To me the claims in the paper do not really seem that strong, almost to the point that I am not sure if they claim anything at all. If you read through the conclusions, they mostly report the findings of their experiments. The closest thing to any claims about generality I can find is that they discuss in which scenarios their findings will not apply. You could maybe read into this that they claim that in all other scenarios their findings apply, but that is not what they actually do.

But I guess the better way to discuss this is that you just quote the claims from the paper that you consider too strong and unjustified instead of me trying to anticipate what you are referring to or me going over each claim in the paper.
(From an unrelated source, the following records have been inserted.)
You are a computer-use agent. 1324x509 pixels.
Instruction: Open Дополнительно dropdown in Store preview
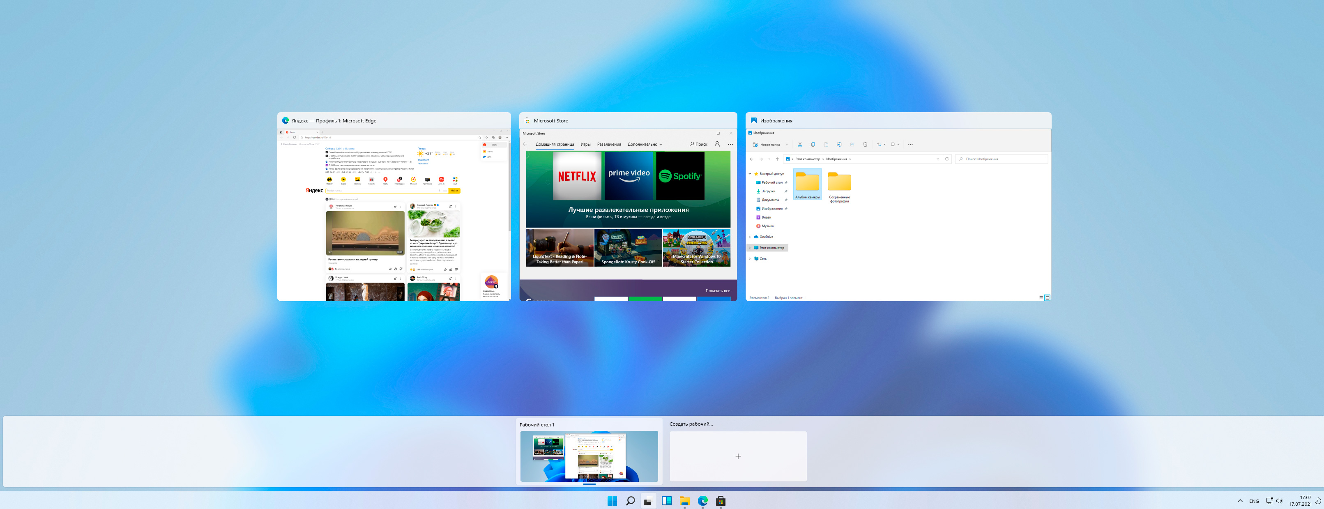645,144

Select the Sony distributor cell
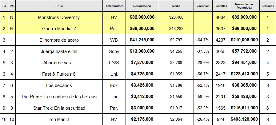(114, 51)
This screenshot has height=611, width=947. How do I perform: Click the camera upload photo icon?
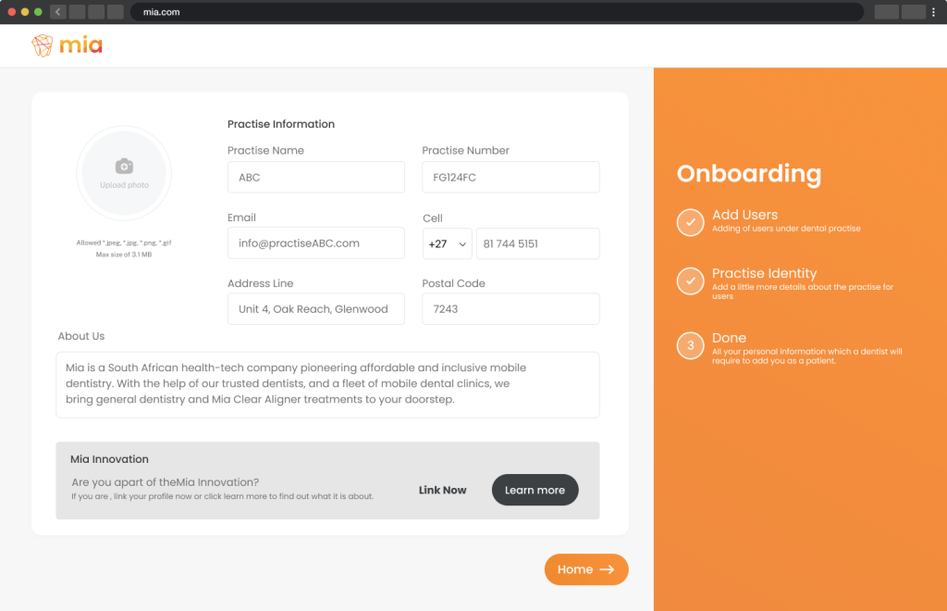(124, 167)
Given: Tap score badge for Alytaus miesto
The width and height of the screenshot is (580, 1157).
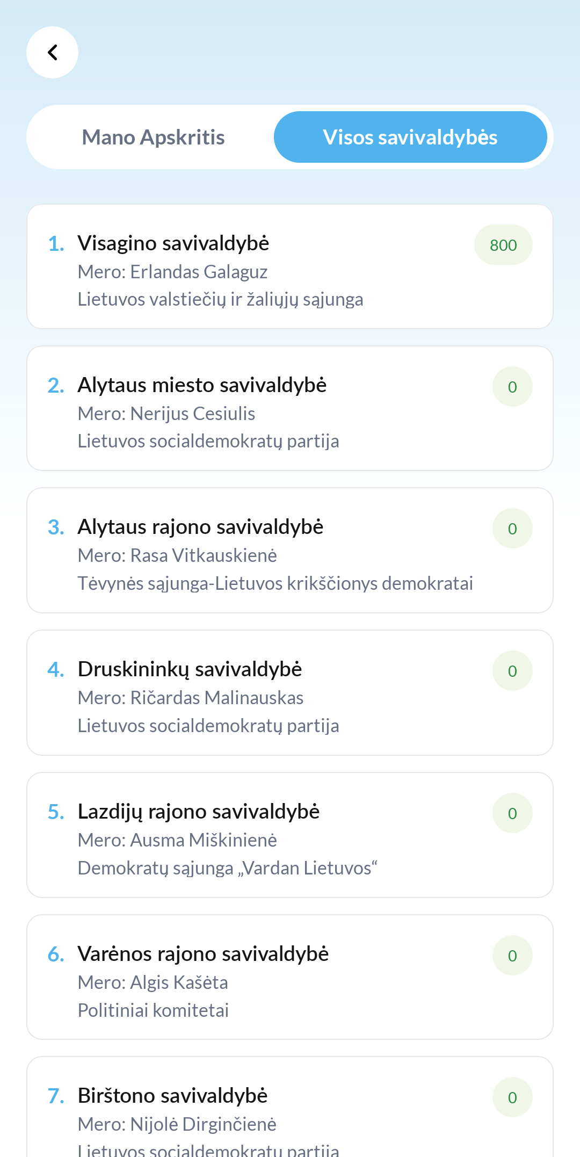Looking at the screenshot, I should point(512,387).
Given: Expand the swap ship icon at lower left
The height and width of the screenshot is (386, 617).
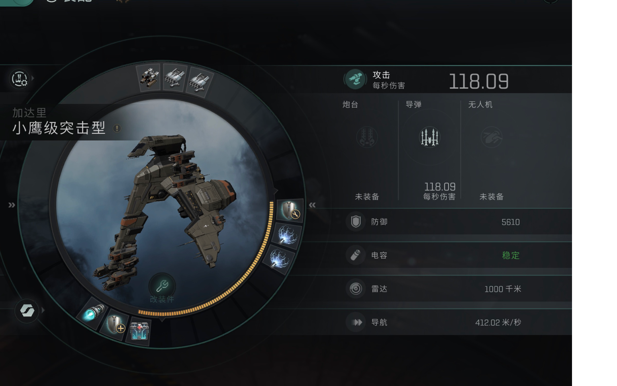Looking at the screenshot, I should pyautogui.click(x=27, y=310).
danbruc · on April 22, 2022

The tasks aren't arbitrary. They're meant to be a proxy for some universal concept of competence.

This seems at least somewhat wrong to me - the competence is not universal but task specific. They compare how your competence to perform task X is related to your ability of assessing your performance of task X in absolute terms and relative to the other participants. They repeat this for different tasks and find that for all tested tasks the same pattern emerges - roughly, the better your performance, the better your ability to accurately assess your own performance and the performance of others.

So you can be competent doing task X and provide accurate assessments for task X performances while at the same time being incompetent doing task Y and being less accurate in assessing task Y performances. This essentially means that you can not be universally good at assessing performances of arbitrary tasks, you can only do this well for tasks for which you are yourself competent.

danbruc · on April 22, 2022

For completeness I would add that a good task must allow objectively rating the performance of participants with [much] room for debate. But given that, the whole setup is self-contained and task-independent. Let participants perform the task and establish their competence by rating their performance. Then let participants perform the meta-tasks of rating their performance in absolute and relative terms and finally check how task and meta-task performances are related.